WHAT IS REQUIRED. Of all the lines below, output only those starting at the one with "BLE tag scanner- eucWatch (96, 1279)" and ending at the one with "15 (113, 1185)", both ends included, exactly as written.

EXTRACTED RECORDS.
┄┄┄┄┄┄┄┄┄┄┄┄┄┄┄┄┄┄┄┄

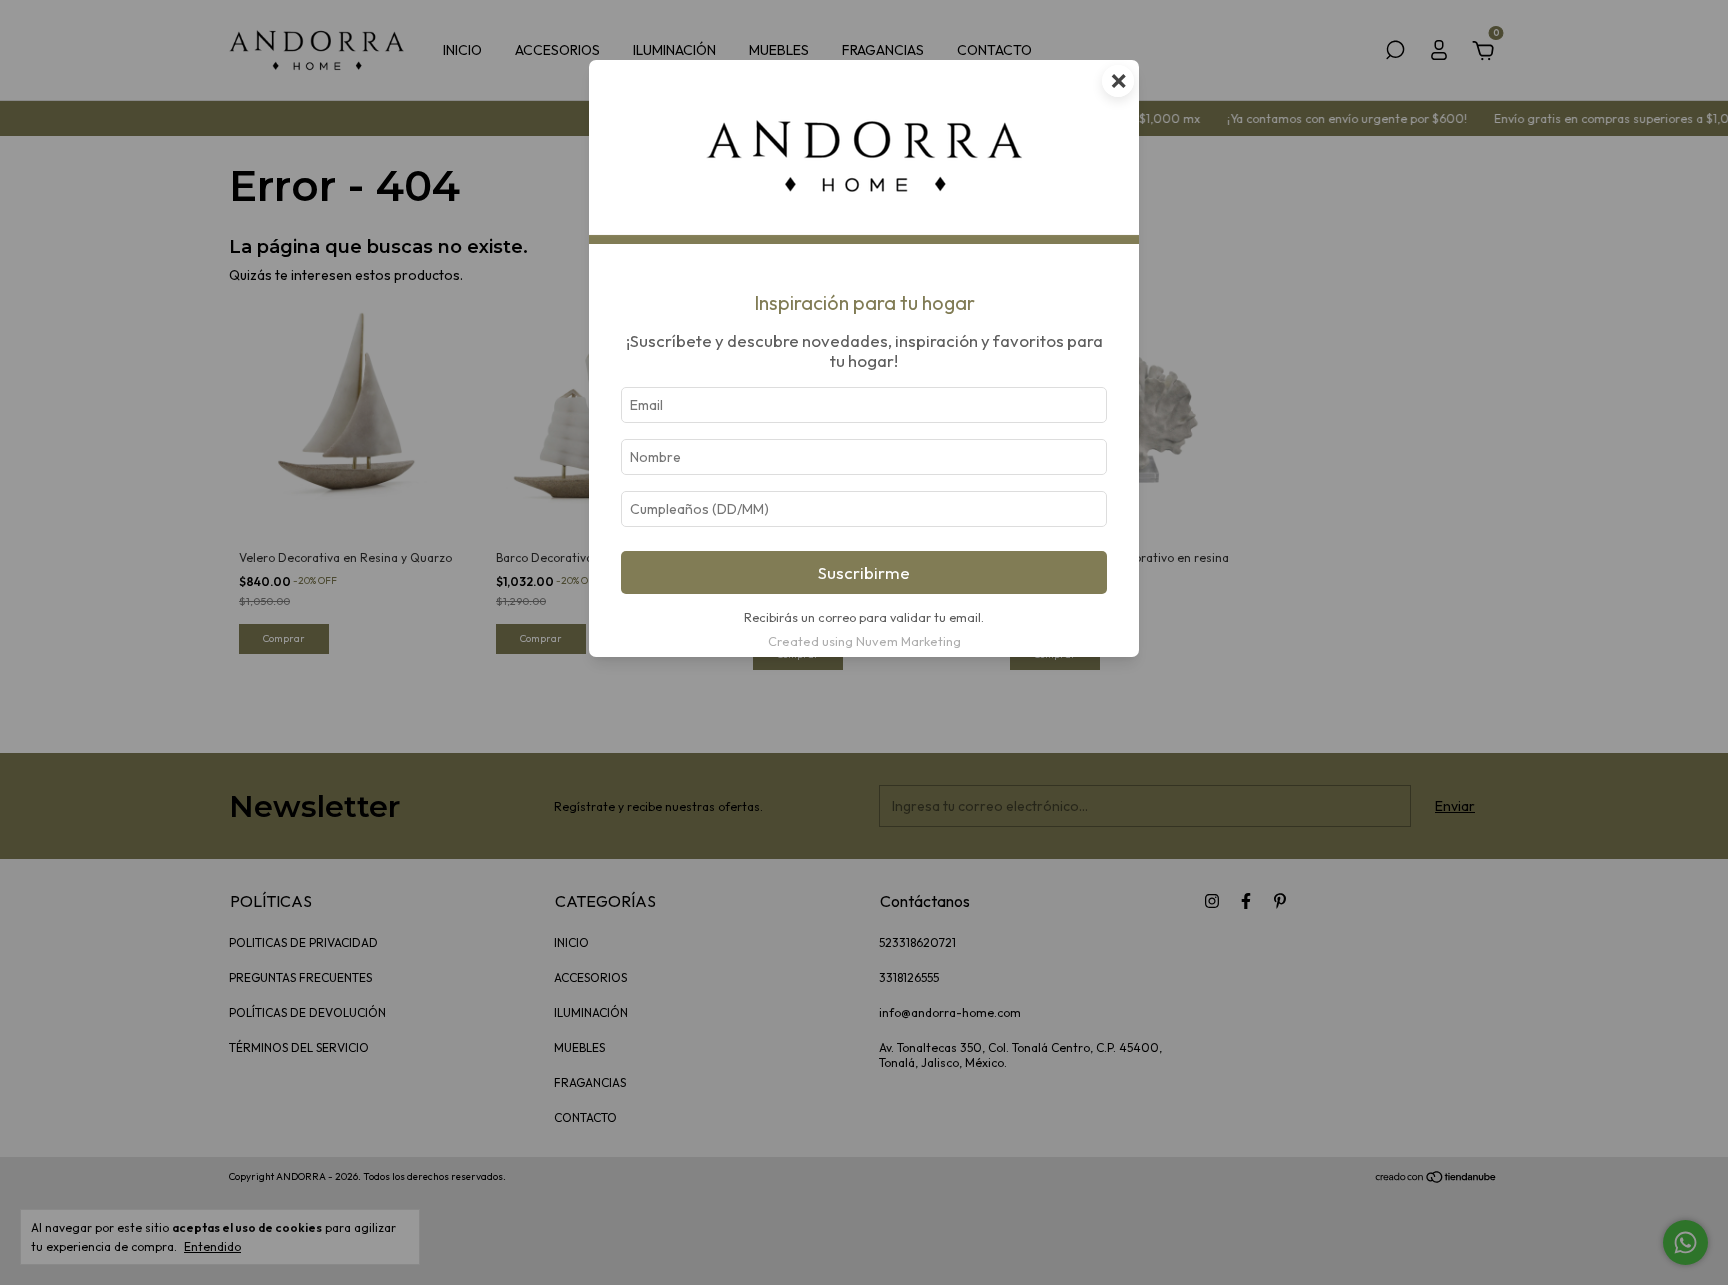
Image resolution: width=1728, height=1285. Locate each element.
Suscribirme (864, 572)
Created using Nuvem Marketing (864, 641)
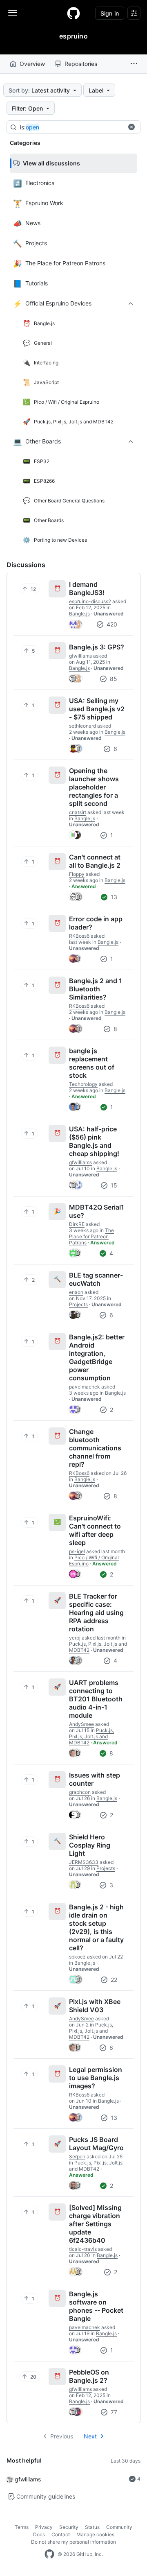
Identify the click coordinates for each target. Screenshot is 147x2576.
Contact (60, 2534)
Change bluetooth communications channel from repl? (95, 1447)
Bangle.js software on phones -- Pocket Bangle (96, 2306)
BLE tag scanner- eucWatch (96, 1279)
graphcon (80, 1792)
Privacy (44, 2527)
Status (92, 2527)
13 (113, 896)
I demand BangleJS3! (87, 588)
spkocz (77, 1957)
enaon (76, 1292)
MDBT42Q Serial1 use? (96, 1211)
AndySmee (81, 1724)
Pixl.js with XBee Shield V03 (94, 2005)
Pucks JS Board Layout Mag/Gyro (96, 2143)
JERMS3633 (83, 1862)
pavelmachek (84, 1387)
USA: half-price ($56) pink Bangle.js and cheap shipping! (94, 1141)
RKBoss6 (79, 936)
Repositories (81, 63)
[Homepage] (73, 13)
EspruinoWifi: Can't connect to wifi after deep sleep (95, 1530)
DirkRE (77, 1224)
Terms (22, 2527)
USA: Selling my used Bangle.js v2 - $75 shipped (97, 709)
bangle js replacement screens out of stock (91, 1063)
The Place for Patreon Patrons (91, 1236)
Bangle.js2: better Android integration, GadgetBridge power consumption (97, 1357)
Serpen (77, 2156)
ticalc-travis (83, 2249)
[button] (133, 64)
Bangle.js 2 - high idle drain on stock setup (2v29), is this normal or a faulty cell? (96, 1927)
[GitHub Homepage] (49, 2554)
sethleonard (82, 726)
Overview (32, 63)
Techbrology (83, 1084)
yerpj (74, 1638)
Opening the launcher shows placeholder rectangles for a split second (94, 787)
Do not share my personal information (73, 2542)
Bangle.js (79, 614)
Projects (78, 1304)
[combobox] (81, 127)
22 (113, 1979)
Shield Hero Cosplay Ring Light (89, 1845)
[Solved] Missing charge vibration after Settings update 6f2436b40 (95, 2223)
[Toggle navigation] (13, 13)
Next (90, 2436)
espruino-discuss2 (90, 601)
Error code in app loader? (95, 923)
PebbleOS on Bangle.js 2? (89, 2376)
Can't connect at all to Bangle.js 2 (94, 861)
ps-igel (77, 1551)
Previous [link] (61, 2436)
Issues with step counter (94, 1779)
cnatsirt (77, 812)
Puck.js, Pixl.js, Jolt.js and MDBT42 (91, 1736)
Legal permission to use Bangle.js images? (95, 2077)
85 (112, 678)
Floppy (77, 874)
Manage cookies (95, 2534)
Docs (39, 2534)
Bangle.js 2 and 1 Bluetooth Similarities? (95, 989)
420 (111, 624)
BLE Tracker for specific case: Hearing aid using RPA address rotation (96, 1612)
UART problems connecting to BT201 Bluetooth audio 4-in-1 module (95, 1698)
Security (68, 2527)
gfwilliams (28, 2479)
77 (113, 2412)
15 (113, 1185)
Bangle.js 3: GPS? (96, 647)
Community (119, 2527)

┄┄┄┄┄┄┄┄┄┄┄┄┄┄┄┄┄┄┄┄

ANSWER BOX.
BLE tag scanner- eucWatch (96, 1279)
graphcon (80, 1792)
Privacy (44, 2527)
Status (92, 2527)
13 (113, 896)
I demand BangleJS3! (87, 588)
spkocz (77, 1957)
enaon (76, 1292)
MDBT42Q Serial1 use? (96, 1211)
AndySmee (81, 1724)
Pixl.js with XBee Shield V03 (94, 2005)
Pucks JS Board Layout Mag/Gyro (96, 2143)
JERMS3633 (83, 1862)
pavelmachek (84, 1387)
USA: half-price ($56) pink Bangle.js and cheap shipping! (94, 1141)
RKBoss6 (79, 936)
Repositories (81, 63)
[Homepage] (73, 13)
EspruinoWifi: Can't connect to wifi after deep sleep (95, 1530)
DirkRE (77, 1224)
Terms (22, 2527)
USA: Selling my used Bangle.js v2 - $75 shipped (97, 709)
bangle js replacement screens out of stock (91, 1063)
The Place for Patreon Patrons (91, 1236)
Bangle.js2: better Android integration, GadgetBridge power consumption (97, 1357)
Serpen (77, 2156)
ticalc-travis (83, 2249)
[button] (133, 64)
Bangle.js 2 - high idle drain on stock setup (2v29), is this normal or a faulty cell? (96, 1927)
[GitHub Homepage] (49, 2554)
sethleonard (82, 726)
Overview (32, 63)
Techbrology (83, 1084)
yerpj (74, 1638)
Opening the launcher shows placeholder rectangles for a split second (94, 787)
Do not share my personal information (73, 2542)
Bangle.js (79, 614)
Projects (78, 1304)
[combobox] (81, 127)
22 (113, 1979)
Shield Hero Cosplay Ring Light (89, 1845)
[Solved] Missing charge vibration after Settings update 6f2436b40 (95, 2223)
[Toggle navigation] (13, 13)
Next (90, 2436)
espruino-discuss2 (90, 601)
Error code in app loader? (95, 923)
PebbleOS on Bangle.js 2? (89, 2376)
Can't connect at all to Bangle.js 2 (94, 861)
ps-igel (77, 1551)
Previous [link] (61, 2436)
Issues with step counter (94, 1779)
cnatsirt (77, 812)
Puck.js, Pixl.js, Jolt.js and MDBT42 (91, 1736)
Legal permission to use Bangle.js images? (95, 2077)
85 (112, 678)
Floppy (77, 874)
Manage cookies (95, 2534)
Docs (39, 2534)
Bangle.js 2 and 1 Bluetooth Similarities? (95, 989)
420 (111, 624)
BLE Tracker for specific case: Hearing aid using RPA address rotation (96, 1612)
UART problems connecting to BT201 Bluetooth audio 4-in-1 module (95, 1698)
Security (68, 2527)
gfwilliams (28, 2479)
77 (113, 2412)
15 (113, 1185)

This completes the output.